## [Page extract]
::::
July 3, 2015 By Alusine Sesay

Passengers plying the highways of Sierra Leone have accused security personnel of undermining the fight against the Ebola outbreak, alleging that the latter have resorted to extorting money from drivers and commercial motorbike riders instead of conducting temperature tests on passengers to weed out suspected Ebola cases.

Recent confirmed cases of Ebola have been people who escaped from quarantined homes thus transmitting the disease.

At Mabela, east of Freetown, a pregnant woman left a quarantined home to attend a nearby clinic without being escorted by security men deployed at the home.

According to sources, the husband of the woman in question was admitted at the Hastings treatment centre after he tested positive for Ebola, but that information was never communicated to hospital staff.

As a result, some 38 nurses and 3 medical doctors have been quarantined after they attended to the pregnant woman, who was subsequently referred to the Princess Christian Maternity Hospital (PCMH).

While speaking on Voice of America (VOA) Night Line Africa, Chief Medical Officer, Dr. Brima Kargbo, noted that most of the recorded cases in Port Loko and Kambia districts are people who had escaped from quarantined homes and those who participated in secret burials.

The concerned passengers, however, blamed the recent spike in new Ebola cases on the security sector, as they accused them of absolute neglect of their duty for allowing people in quarantined homes to escape.
::::
## [Work order]
Continue the news report on Ebola and security checkpoints in Sierra Leone, picking up after its final sentence. The items that come next have no connection to the news report on Ebola in Sierra Leone.
::::
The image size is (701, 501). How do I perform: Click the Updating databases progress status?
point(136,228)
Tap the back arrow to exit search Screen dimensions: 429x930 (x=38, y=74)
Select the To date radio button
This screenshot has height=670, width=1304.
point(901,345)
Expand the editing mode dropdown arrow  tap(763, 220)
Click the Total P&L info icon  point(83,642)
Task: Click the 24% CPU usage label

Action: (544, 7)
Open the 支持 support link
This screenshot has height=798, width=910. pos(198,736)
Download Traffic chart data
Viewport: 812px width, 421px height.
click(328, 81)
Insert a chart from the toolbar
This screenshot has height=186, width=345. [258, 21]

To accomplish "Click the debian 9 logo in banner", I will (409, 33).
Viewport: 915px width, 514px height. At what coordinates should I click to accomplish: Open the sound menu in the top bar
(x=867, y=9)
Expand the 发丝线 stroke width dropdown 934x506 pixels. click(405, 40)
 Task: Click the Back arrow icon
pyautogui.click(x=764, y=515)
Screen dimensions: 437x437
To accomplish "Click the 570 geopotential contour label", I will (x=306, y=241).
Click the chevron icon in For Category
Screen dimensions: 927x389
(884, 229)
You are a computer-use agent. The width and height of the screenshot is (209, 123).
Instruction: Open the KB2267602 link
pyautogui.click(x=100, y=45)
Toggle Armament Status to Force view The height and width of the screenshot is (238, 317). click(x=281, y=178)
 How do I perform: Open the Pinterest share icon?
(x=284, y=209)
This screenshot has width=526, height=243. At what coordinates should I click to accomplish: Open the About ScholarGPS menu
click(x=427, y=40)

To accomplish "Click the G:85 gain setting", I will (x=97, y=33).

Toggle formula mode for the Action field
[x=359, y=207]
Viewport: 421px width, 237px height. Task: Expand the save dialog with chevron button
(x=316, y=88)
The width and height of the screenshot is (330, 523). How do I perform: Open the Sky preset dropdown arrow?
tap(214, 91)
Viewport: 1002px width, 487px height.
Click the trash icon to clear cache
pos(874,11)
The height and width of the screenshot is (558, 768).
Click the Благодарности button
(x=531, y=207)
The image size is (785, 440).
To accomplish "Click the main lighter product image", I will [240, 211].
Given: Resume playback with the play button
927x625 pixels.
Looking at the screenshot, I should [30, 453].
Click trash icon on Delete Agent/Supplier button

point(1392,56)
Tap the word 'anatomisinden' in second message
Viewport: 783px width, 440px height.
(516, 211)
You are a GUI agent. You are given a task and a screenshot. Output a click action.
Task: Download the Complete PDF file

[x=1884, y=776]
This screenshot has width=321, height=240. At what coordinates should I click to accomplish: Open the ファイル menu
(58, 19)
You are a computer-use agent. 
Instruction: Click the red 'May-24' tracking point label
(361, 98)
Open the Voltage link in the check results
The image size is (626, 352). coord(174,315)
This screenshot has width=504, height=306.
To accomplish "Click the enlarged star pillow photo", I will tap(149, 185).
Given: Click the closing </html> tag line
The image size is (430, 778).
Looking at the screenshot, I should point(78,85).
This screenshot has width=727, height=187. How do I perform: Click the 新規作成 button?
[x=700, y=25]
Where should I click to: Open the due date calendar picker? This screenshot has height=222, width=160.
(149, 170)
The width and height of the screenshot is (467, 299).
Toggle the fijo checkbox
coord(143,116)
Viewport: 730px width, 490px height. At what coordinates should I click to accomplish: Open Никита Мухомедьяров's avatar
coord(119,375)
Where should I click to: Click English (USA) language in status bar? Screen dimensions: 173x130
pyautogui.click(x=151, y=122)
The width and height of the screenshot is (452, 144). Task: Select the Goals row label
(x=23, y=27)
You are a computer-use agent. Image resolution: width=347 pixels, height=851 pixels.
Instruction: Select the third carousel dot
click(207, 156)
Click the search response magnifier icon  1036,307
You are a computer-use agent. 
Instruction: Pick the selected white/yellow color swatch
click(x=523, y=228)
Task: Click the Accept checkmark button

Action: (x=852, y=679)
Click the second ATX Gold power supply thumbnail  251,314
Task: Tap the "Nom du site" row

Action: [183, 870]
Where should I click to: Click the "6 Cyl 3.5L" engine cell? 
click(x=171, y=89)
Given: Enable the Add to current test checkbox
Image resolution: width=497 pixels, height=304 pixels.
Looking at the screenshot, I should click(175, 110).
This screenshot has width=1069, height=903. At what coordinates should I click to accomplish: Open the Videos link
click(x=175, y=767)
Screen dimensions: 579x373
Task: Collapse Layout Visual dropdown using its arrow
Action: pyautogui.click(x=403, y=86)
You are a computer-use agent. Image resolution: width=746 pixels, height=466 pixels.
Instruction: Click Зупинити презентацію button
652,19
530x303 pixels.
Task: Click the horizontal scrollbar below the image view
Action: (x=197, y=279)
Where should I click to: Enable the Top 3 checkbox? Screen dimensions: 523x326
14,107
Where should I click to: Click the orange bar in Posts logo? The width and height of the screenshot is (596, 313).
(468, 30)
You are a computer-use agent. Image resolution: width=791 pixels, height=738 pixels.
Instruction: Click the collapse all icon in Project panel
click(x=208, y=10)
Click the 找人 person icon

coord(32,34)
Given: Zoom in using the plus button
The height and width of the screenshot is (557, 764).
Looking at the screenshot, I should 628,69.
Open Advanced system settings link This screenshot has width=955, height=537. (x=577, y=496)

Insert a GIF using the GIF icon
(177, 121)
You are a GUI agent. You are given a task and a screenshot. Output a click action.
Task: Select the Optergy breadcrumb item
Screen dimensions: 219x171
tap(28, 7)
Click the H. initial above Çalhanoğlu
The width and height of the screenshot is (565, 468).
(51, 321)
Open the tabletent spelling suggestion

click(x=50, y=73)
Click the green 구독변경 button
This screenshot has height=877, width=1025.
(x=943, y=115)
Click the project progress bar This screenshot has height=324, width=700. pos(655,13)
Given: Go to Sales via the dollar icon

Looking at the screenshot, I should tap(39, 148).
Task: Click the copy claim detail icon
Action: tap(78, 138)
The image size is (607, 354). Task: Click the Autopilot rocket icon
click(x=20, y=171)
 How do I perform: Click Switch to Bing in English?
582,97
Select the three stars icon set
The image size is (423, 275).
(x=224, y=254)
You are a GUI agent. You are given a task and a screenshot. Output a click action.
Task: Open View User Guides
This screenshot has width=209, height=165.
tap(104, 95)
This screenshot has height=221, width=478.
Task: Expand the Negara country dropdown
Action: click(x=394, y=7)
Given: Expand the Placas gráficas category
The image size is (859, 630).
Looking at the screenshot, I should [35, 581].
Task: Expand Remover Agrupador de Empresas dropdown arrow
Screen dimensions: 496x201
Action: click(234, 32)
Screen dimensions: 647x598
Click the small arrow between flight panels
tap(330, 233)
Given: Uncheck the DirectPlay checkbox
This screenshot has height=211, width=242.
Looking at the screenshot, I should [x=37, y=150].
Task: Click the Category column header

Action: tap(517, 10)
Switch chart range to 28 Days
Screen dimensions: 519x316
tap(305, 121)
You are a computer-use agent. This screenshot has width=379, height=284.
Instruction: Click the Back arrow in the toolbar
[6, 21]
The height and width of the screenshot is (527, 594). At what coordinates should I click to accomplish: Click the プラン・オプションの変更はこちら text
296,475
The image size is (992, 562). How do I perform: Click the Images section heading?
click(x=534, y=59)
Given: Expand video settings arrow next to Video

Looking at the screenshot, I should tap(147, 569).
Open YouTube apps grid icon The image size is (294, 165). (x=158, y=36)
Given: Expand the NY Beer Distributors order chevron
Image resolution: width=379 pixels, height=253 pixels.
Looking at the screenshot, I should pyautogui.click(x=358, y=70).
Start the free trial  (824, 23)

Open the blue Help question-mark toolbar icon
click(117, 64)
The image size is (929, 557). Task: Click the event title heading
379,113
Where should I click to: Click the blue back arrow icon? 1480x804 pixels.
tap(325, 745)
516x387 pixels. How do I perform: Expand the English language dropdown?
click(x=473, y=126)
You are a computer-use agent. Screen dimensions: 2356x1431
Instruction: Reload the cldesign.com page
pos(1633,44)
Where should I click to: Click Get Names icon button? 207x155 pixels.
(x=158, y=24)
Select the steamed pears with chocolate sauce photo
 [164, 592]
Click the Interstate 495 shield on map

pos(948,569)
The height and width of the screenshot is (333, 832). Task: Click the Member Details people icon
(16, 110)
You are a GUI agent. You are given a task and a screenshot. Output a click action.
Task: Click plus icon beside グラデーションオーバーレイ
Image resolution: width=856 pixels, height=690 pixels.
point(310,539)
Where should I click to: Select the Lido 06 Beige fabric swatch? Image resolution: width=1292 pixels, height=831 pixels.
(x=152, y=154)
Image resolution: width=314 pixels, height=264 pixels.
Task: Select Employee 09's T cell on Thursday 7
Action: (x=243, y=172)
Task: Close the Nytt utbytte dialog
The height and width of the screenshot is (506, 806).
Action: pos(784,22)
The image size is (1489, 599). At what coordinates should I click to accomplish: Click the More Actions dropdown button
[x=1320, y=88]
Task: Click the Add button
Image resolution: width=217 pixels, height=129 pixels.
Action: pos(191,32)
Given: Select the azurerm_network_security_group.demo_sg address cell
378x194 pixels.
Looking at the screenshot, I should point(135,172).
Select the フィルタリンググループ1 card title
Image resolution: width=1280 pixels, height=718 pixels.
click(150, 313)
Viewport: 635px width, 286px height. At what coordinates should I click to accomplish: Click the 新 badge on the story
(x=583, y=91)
::::
## [Result of the task]
A passenger who travelled from Freetown to Kailahun, Mohamed Kanneh, told Concord Times that among all the checkpoints along the highway, only Mile 38 observes strict security measures and that passengers are not allowed to pass through after 6pm.

He said a cosy relationship exists between commercial drivers and security personnel, and are compromised after receiving some token from drivers.

Between Kenema to Daru, a route predominantly plied by commercial motorbike riders, he said the police and military deployed at checkpoints collect five thousand Leones (Le5,000) from riders as ‘booking fees’ each day to evade security checks.

It could be recalled that some senior officers of the police and military were sacked after they were caught extorting money from passengers at the Bandama checkpoint, very close to Kenema, last year, at a time the town was one of two epicentres of the virus.